Constellations, Duke of York Theatre 15th October 2012
Directed by Michael Longhurst
The first thing you notice upon walking into the Duke of York theatre is the set. It is unmissable. It is open, not hidden. The curtain is up and you are meant to see, to gaze. What appear to be giant white balloons varying in size hang from wires of different lengths to create an ethereal effect that leaves the audience staring in wonder before the performance has even begun. These orbs are intriguing and magical – an initial entry into the world of the play, beautifully designed by Tom Scutt.
Constellations is a love story of “What if…?”possibilities. It explores the idea of living in a multiverse. Whatever happens in one version of events, there is another version happening in a parallel universe at the same time. Repeat the concept and there are infinite possibilities taking place at once. The two characters Marianne and Roland, played by Sally Hawkins and Rafe Spall play out the same scenarios with different outcomes and we follow these through to their many conclusions.
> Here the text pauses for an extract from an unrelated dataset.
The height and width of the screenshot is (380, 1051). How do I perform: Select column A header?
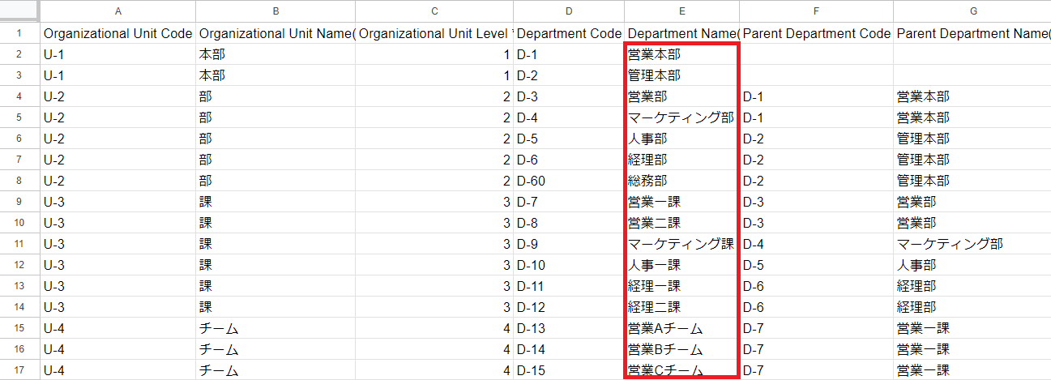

The result is something akin to the writer asking you to choose the version you want to be true. There isn’t a definite end to the play which is not as problematic as it sounds. As we follow their relationship, it becomes apparent that some trajectories are true in more than one universe. Each shift between options is indicated by a flash of strobe lighting and an awkward electronic clang. If you mixed the films Memento and Sliding Doors and put it on a stage you’d get Constellations.
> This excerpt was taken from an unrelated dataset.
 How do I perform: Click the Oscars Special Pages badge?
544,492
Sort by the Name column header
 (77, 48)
In different hands this could be a recipe for disaster but Payne’s dialogue is acutely observed and sharply witty. Finding the shifts amongst the repetition becomes the comedy and it is often very funny. There was only one point at which I thought it had been dragged out too much when Roland reads a letter to Marianne. It crossed a line between amusingly cringe-inducing and painful to watch.
Hawkins plays the endearingly socially awkward Marianne with an effervescent energy. She is somewhat frenetic in her performance and this lends warmth to Marianne’s sometimes cold intelligence. Complimenting this energy is Spall’s version of Roland. He is laid back and dopier than Marianne, a lolloping giant to her nimble elf. They have wonderful chemistry on stage and there is poignancy to their occasional miscommunications.
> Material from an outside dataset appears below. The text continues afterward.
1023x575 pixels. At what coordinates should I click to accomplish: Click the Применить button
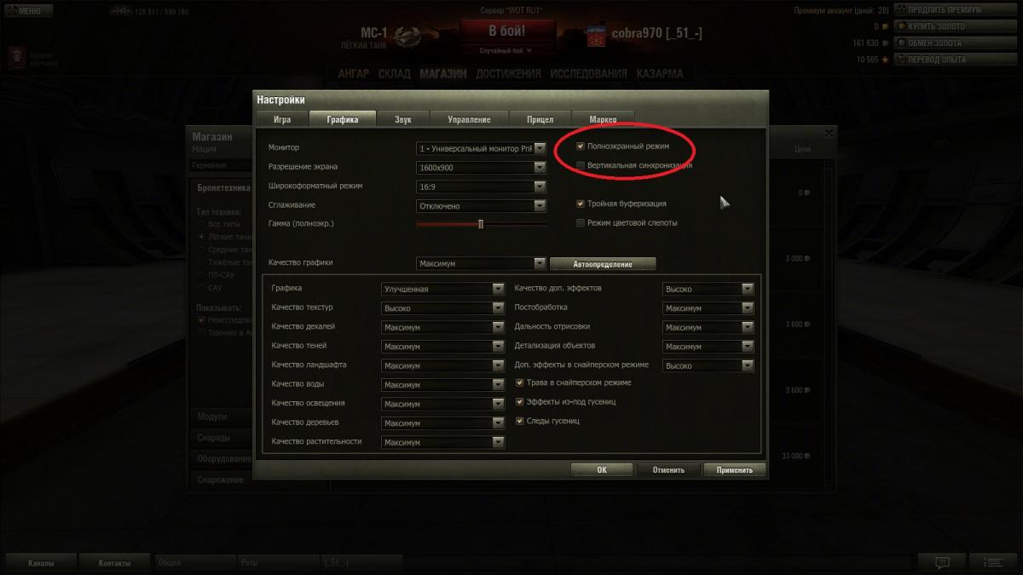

I expected something spectacular from Constellations. It is a very well written play. It is entertaining. It does explore an interesting idea on stage. It provides a lovely evening out at the theatre. But it does not pack the punch I would expect from a play that has been so highly acclaimed. I was interested in the characters’ stories but not emotionally invested or affected, which was disappointing. The love story was not particularly original and it was quite predictable despite the multiple possibilities. I didn’t feel caught up in the romance or various realities of the characters. The play doesn’t really say anything new and the parts that are meant to be emotional somehow seem trite and fall flat.
It is a cleverly put together production of a smartly written play. The direction and acting are excellent, the set is beautiful, the premise is interesting but it left me predominantly unaffected.